Decommission ms-fe100[1-4]
Closed, ResolvedPublic

Description

  • - all system services confirmed offline from production use
  • - set all icinga checks to maint mode/disabled while reclaim/decommission takes place.
  • - remove system from all lvs/pybal active configuration
  • - any service group puppet/heira/dsh config removed
  • - remove site.pp (replace with role::spare if system isn't shut down immediately during this process.)

START NON-INTERRUPPTABLE STEPS

  • - disable puppet on host
  • - remove all remaining puppet references (include role::spare)
  • - power down host
  • - disable switch port
  • - switch port assignment noted on this task (for later removal)
  • - remove production dns entries
  • - puppet node clean, puppet node deactivate, salt key removed

END NON-INTERRUPPTABLE STEPS

  • - system disks wiped (by onsite)
  • - IF DECOM: system unracked and decommissioned (by onsite), update racktables with result
  • - IF DECOM: switch port configration removed from switch once system is unracked.
  • - IF DECOM: mgmt dns entries removed.
  • - IF RECLAIM: system added back to spares tracking (by onsite)

Event Timeline

Dzahn triaged this task as Medium priority.Mar 28 2017, 12:23 AM

Change 345075 had a related patch set uploaded (by Dzahn):
[operations/puppet@production] decom ms-fe100[1-4], remove from DHCP and puppet

https://gerrit.wikimedia.org/r/345075

Change 345076 had a related patch set uploaded (by Dzahn):
[operations/dns@master] remove production IPs for ms-fe100[1-4]

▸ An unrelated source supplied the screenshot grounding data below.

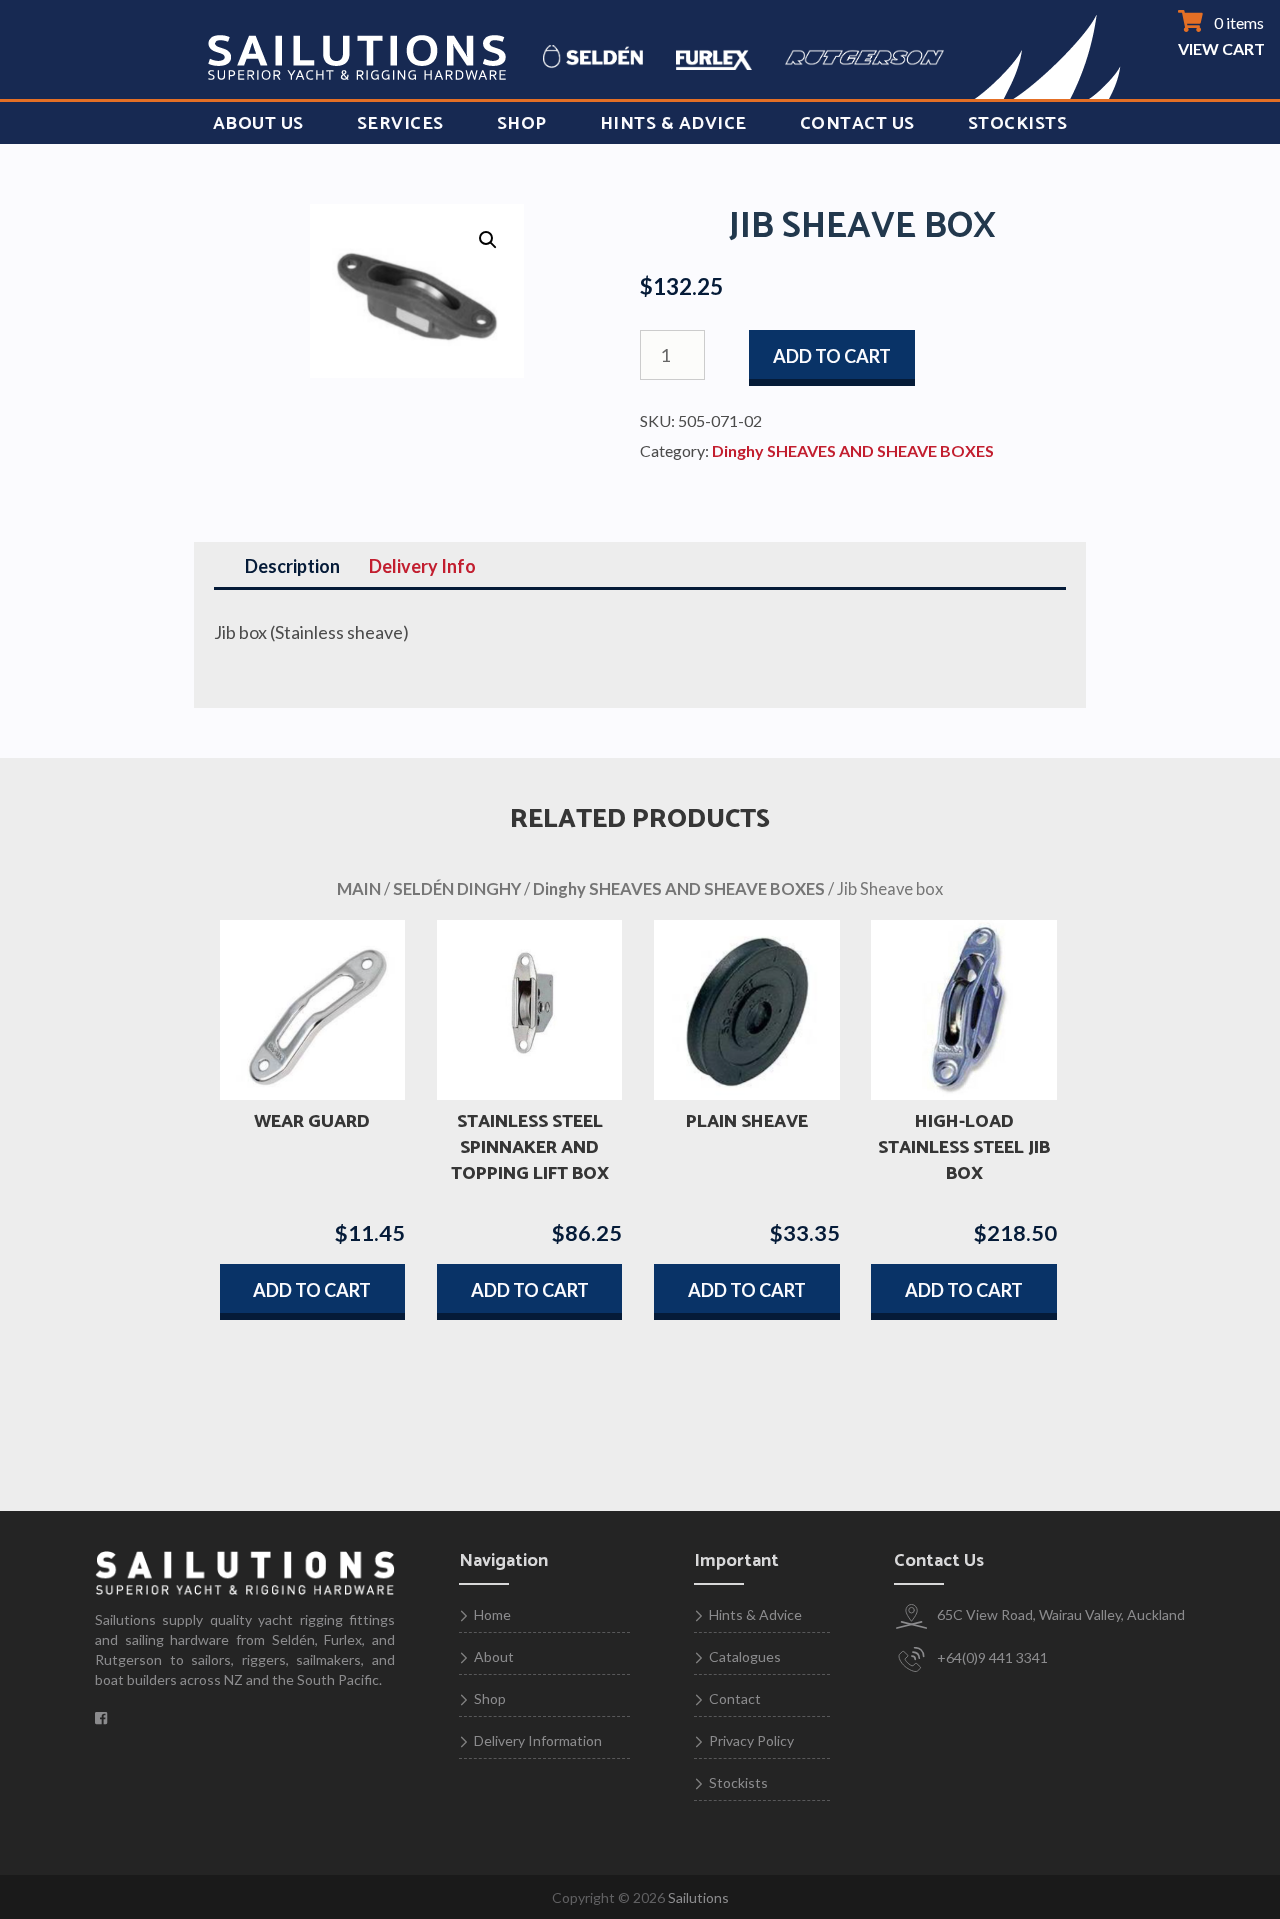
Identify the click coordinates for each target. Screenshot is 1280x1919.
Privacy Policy (751, 1740)
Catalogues (745, 1656)
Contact (735, 1698)
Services (400, 124)
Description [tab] (292, 566)
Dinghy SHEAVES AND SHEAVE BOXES (853, 450)
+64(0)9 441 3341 (991, 1657)
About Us (258, 124)
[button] (488, 240)
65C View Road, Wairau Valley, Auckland (1059, 1614)
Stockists (1018, 124)
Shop (522, 124)
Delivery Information (538, 1740)
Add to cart (832, 356)
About (494, 1656)
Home (492, 1614)
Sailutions (698, 1897)
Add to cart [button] (312, 1290)
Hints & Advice (673, 124)
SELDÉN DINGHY (457, 889)
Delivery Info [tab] (422, 566)
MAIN (359, 889)
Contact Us (857, 124)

https://gerrit.wikimedia.org/r/345076

Change 345075 merged by Dzahn:
[operations/puppet@production] decom ms-fe100[1-4], remove from DHCP and puppet

https://gerrit.wikimedia.org/r/345075

Mentioned in SAL (#wikimedia-operations) [2017-03-28T20:06:56Z] <mutante> ms-fe100[1-4] - disable/stop puppet, stop salt minion, decom (T160986)

Mentioned in SAL (#wikimedia-operations) [2017-03-28T20:24:55Z] <mutante> ms-fe1001 thru msfe1004 - scheduled last downtime for host and services in icinga - shutdown -h now, turn them off, revoke puppet certs, salt-keys... (T160986)

Change 345076 merged by Dzahn:
[operations/dns@master] remove production IPs for ms-fe100[1-4]

https://gerrit.wikimedia.org/r/345076

Dzahn added subscribers: RobH, Dzahn.

@RobH all steps done up to switch ports, per checked boxes above, could you disable the ports? thanks

RobH added a subscriber: Cmjohnson.

So, in trying to find these ports, they are not set with a description on the switch. So @Cmjohnson will have to manually trace the ports, disable them on the switch, and note their port assignments on this task.

Then the rest of the checklist can continue.

@RobH ms-fe1001 and 1002 switch ports have been allocated to other servers. ms-ff1003 and 1004 were still labeled but I have since removed them

xe-8/0/13 up down ms-fe1003
xe-8/0/14 up down ms-fe1004

Cmjohnson lowered the priority of this task from Medium to Low.Apr 27 2017, 7:41 PM
Cmjohnson updated the task description. (Show Details)